Another common complaint is the lack of remuneration. As others have argued, even if curating a summary takes little time, over the course of a day and having seen many patients, it all adds up. Ms Otto is firmly of the view that a separate MBS item number should have been introduced from the start.
“Every doctor I have met agrees the PCEHR ideally would be helpful for accessing patient’s up-to-date medical information. The problem lies in who will keep that information up to date. It falls on the GPs to be the curators of this information and keeping it up to date in their software so it is ready to upload can be a huge job, especially for a patient with chronic conditions, for whom the PCEHR could be especially helpful.
“Every time that patient sees a specialist or allied health professional or is discharged from hospital the GP ideally updates that patient’s health summary – even though they may not see the patient again for a year or even possibly ever see them again. And they don’t get paid to do that.
“The other option is to wait until the patient makes an appointment to get their shared health summary uploaded, which they can only charge if it is part of a consultation, and then spend the time updating it. Doctors worry this will totally blow out their waiting times.
“There should be an MBS item number to create it, and that would have gone a long way to getting them on board. If the patients have complex, chronic conditions and complex team care, and the GP hasn't seen them for a couple of months because they have been off seeing their specialists and allied health professionals, that is going to take longer if they haven't been doing it on a regular basis.”
Some of the other barriers are simple: a lack of a clear understanding of what the PCEHR is from practices, and a very low level of knowledge of the existence of the PCEHR from patients, she said.
However, she does not believe that there should be pressure on clinicians to add documents, or those who have built the system to add extra functions.
“One of my concerns is that if we do rush it too much, we are going to end up uploading a mess. I've been working in the medical world for 25 years and we are focused on patients, not technology; we just don’t do change fast, we need to know it will be safe and beneficial. I actually think the PIP incentive was a really good idea. It did incentivise practices to take that next step with their technology use.
“All of this talk about why aren't we using it, it must be a failure – the more we rush it the more likely it is that it's going to end up being useless, whereas it could be fantastic. I was working in an outback WA Aboriginal Medical Service recently and especially in those rural and remote areas of Australia you can really see how helpful this could be, but it's just going to take time.

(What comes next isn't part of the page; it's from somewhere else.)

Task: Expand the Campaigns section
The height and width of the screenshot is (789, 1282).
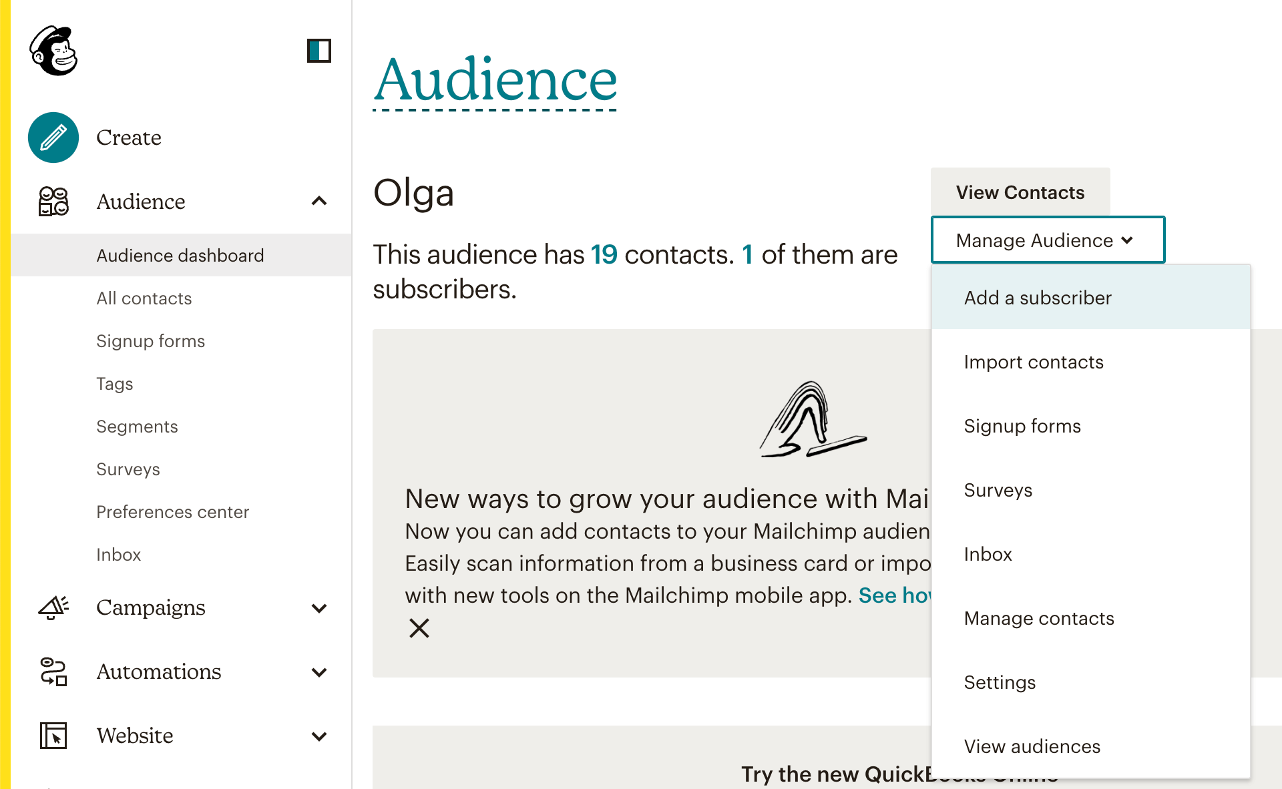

“I believe many Medicare Locals have done a great job providing IT support to help practices with this huge change and facilitating education but ongoing support is definitely a key requirement for increased use of the PCEHR, as is continuing discussion to address doctors’ concerns.”

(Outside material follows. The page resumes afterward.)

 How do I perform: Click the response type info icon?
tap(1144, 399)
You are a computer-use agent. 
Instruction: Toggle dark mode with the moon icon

If there is one major criticism she has of the PCEHR rollout, it is that moves towards interoperable secure messaging should have come first.

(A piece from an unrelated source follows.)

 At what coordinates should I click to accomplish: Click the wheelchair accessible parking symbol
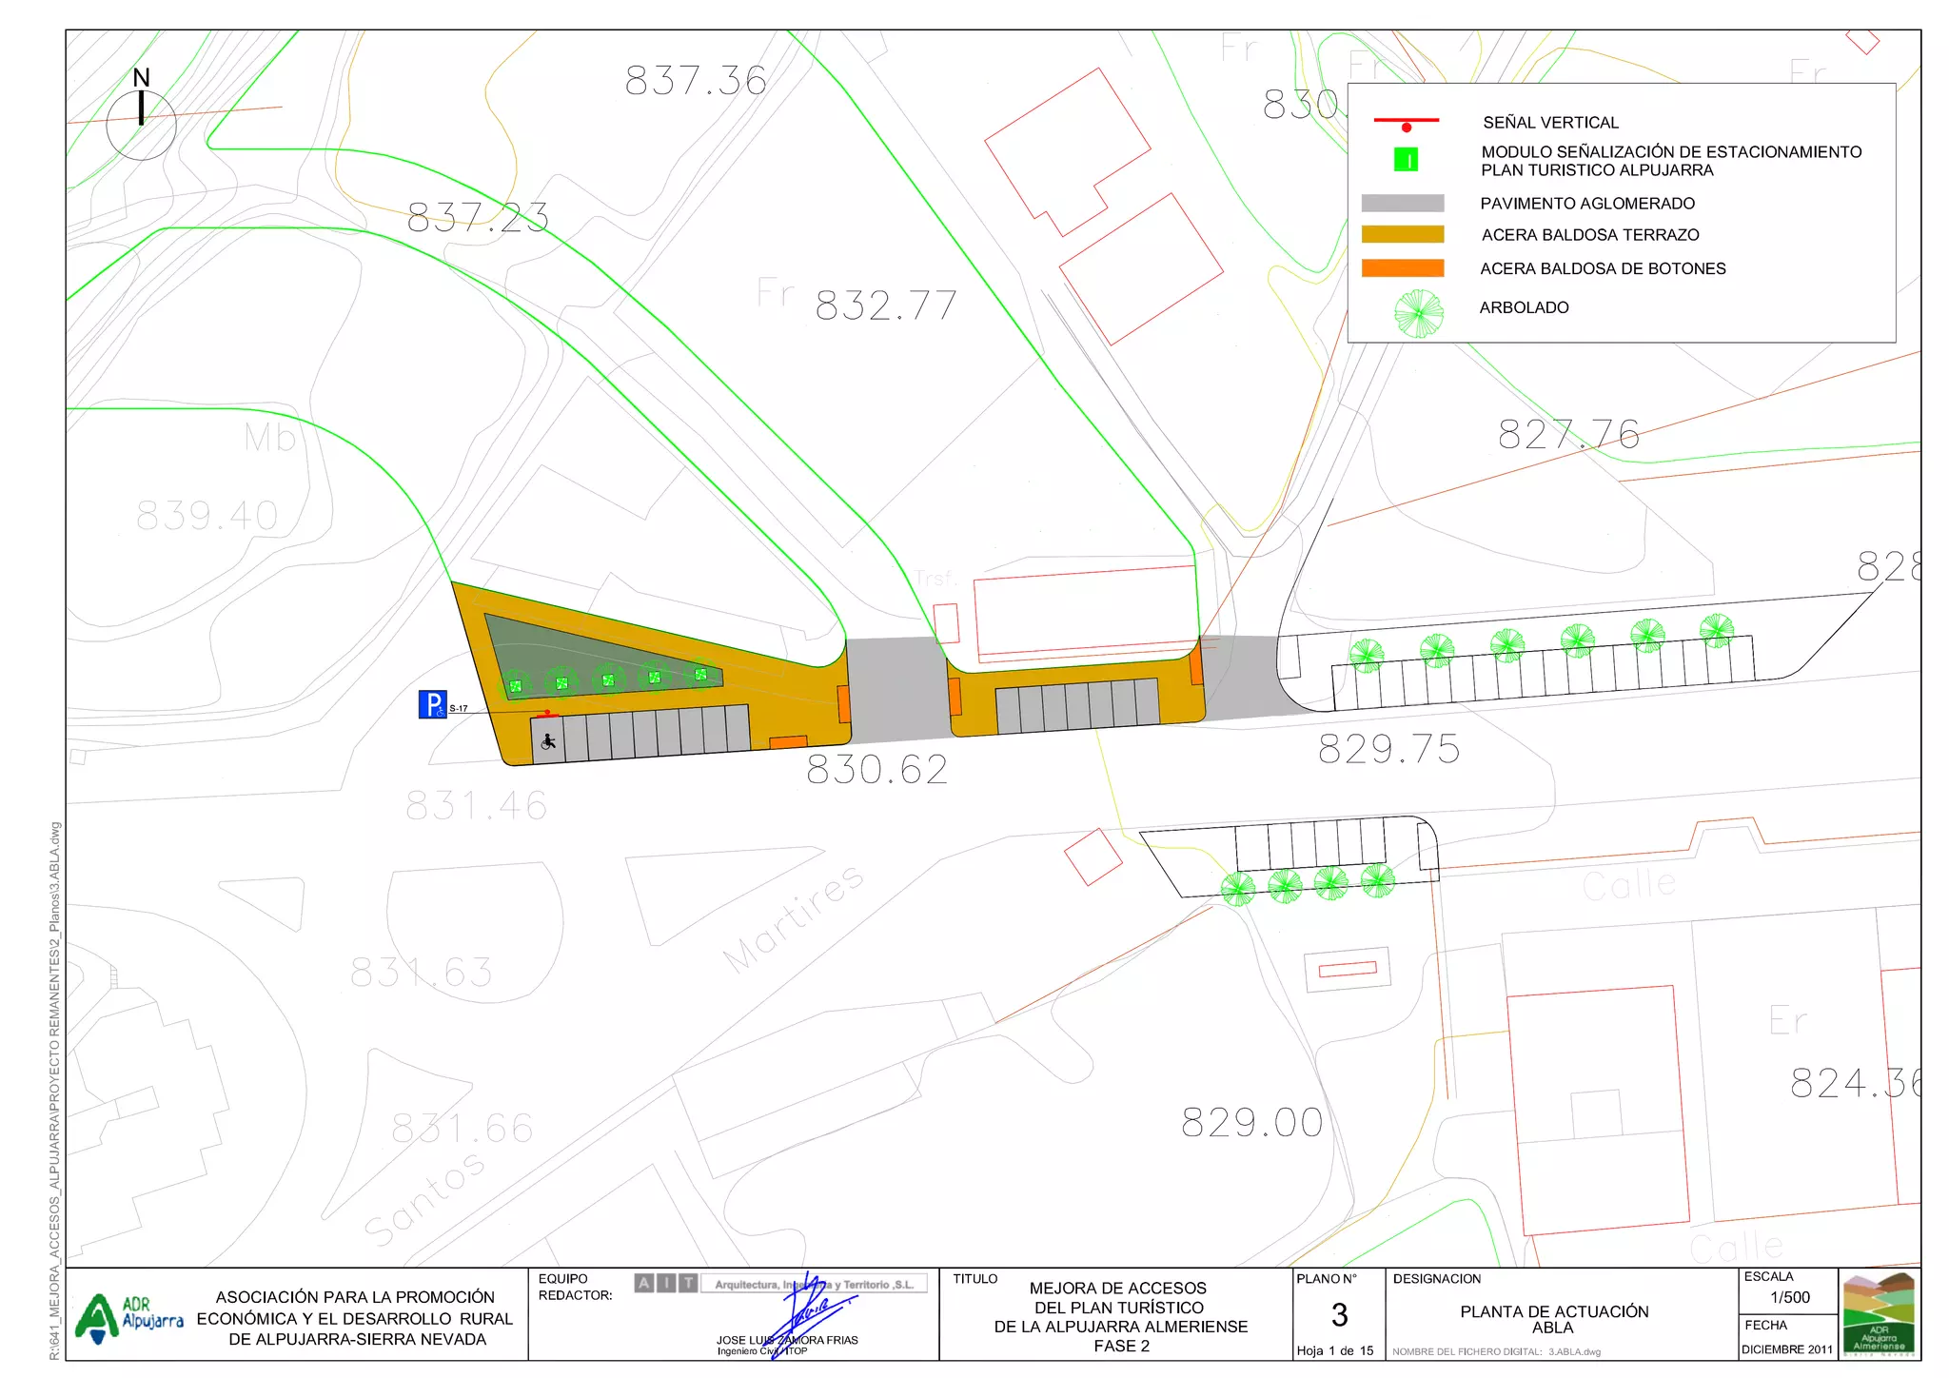[548, 740]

“I think secure messaging would have been the smartest way to start because when that works, it has so many benefits for the whole practice – it’s significant, time-saving progress,” she said.
“At the moment everyone is still drowning in scanning; privacy is compromised and we are still chasing vital patient information. Across Australia I hear practices complaining about the scanning workload because we don’t yet have an easy interoperable secure messaging system in place.
“Once all that medical information is received electronically, hopefully it will become a seamless process.”